Aus dem schon fest geplanten drittgrößten deutschen Versicherungskonzern mit dem Namen Vion wird nichts. Die Mitgliedervertreter der HUK-Coburg haben der Fusion mit dem Haftpflichtverband der Deutschen Industrie in letzter Minute eine Absage erteilt. Pure Größe, soviel ist klar, war nicht ihr Ziel. Neue Risiken im Rückversicherungsgeschäft mochten sie ihren Mitgliedern nicht zumuten. Einen Vorgeschmack darauf, wie schwierig die Zusammenarbeit hätte werden können, lieferten zudem bereits die erbitterten Auseinandersetzungen über den Firmensitz des geplanten Konzerns.

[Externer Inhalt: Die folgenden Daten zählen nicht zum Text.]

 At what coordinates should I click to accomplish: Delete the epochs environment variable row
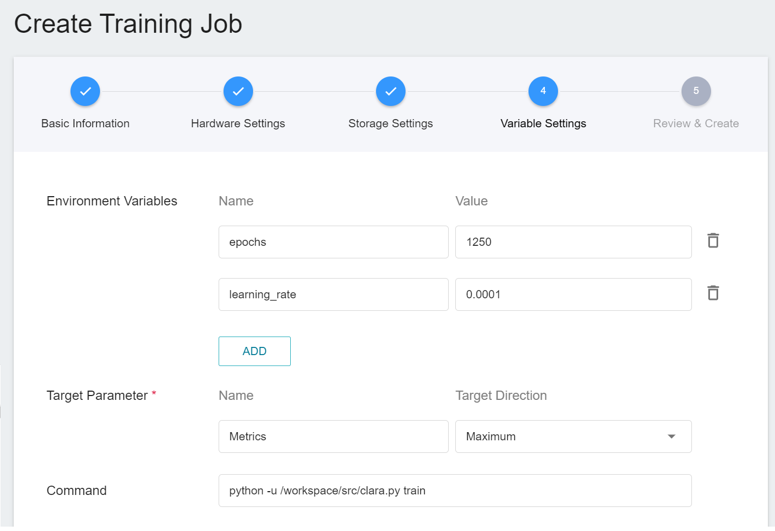coord(713,241)

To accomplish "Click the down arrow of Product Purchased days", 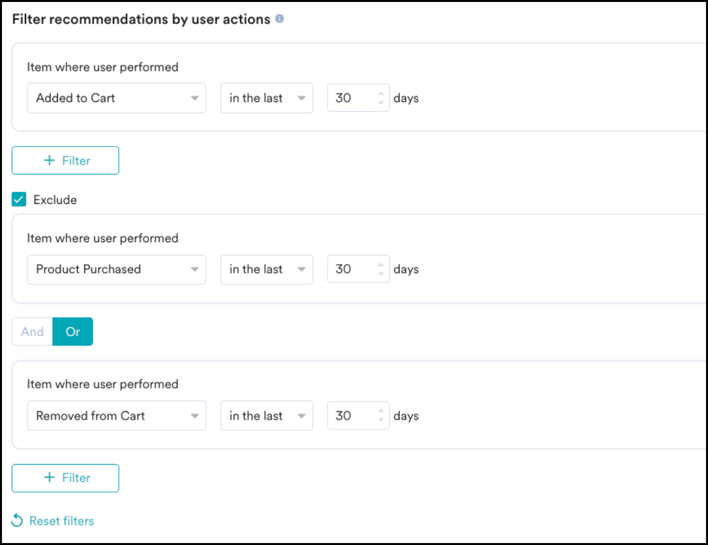I will tap(381, 273).
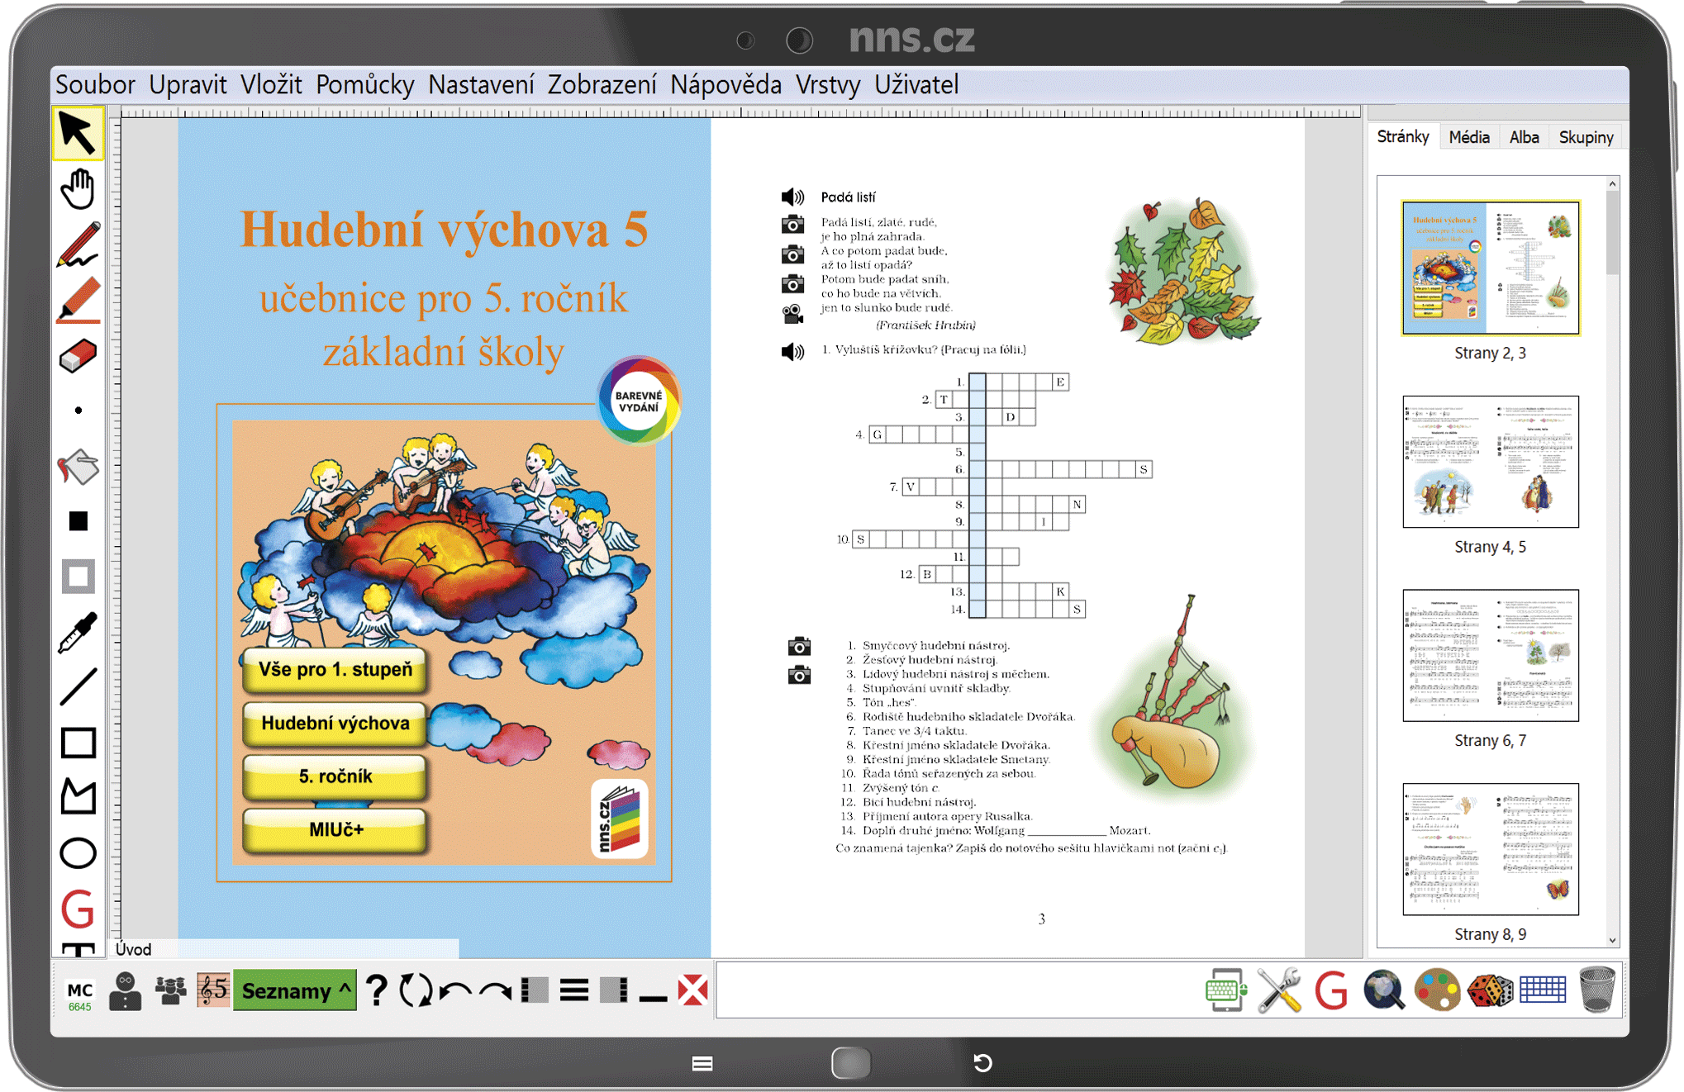Viewport: 1684px width, 1092px height.
Task: Pick the eraser tool
Action: (78, 357)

Vielleicht erschien den Vertretern aber auch der noch mit Defiziten im Marketing kämpfende HDI als der eigentliche Nutznießer des Zusammenschlusses.So ließen sie sich von der Fusionwelle im Finanzsektor und den Berechnungen der Analysten nicht beeindrucken. Sie setzen auf die Stärken und die Überschaubarkeit des eigenen Unternehmens. Leicht ließe sich sagen, bei Beamten - den Mitgliedervertretern der HUK - sei nichts anderes zu erwarten gewesen. Aber warum soll ein Versicherer nicht auf eine Nische setzen?Die HUK-Coburg macht bei der Kraftfahrzeug-Haftpflicht-Versicherung vor, wie erfolgreich man mit stark standardisierten Produkten sein kann. Ein Ausflug in neue Geschäftsfelder hätte zunächst einmal viel Geld gekostet, und gerade angesichts der unsicheren Lage auf dem Versicherungsmarkt wäre eine auskömmliche Rendite in absehbarer Zeit nicht sicher gewesen. Derzeit droht auch keine Gefahr mehr von der Liberalisierung des europäischen Versicherungsmarktes. Insbesondere die Briten haben sich nicht in dem erwarteten Umfang durchsetzen können. Warum also dann ein Zusammenschluß unter Mühen? Die jüngsten positiven Zahlen der HUK mögen die Vertreter bei ihrer ablehnenden Entscheidung bestätigt haben.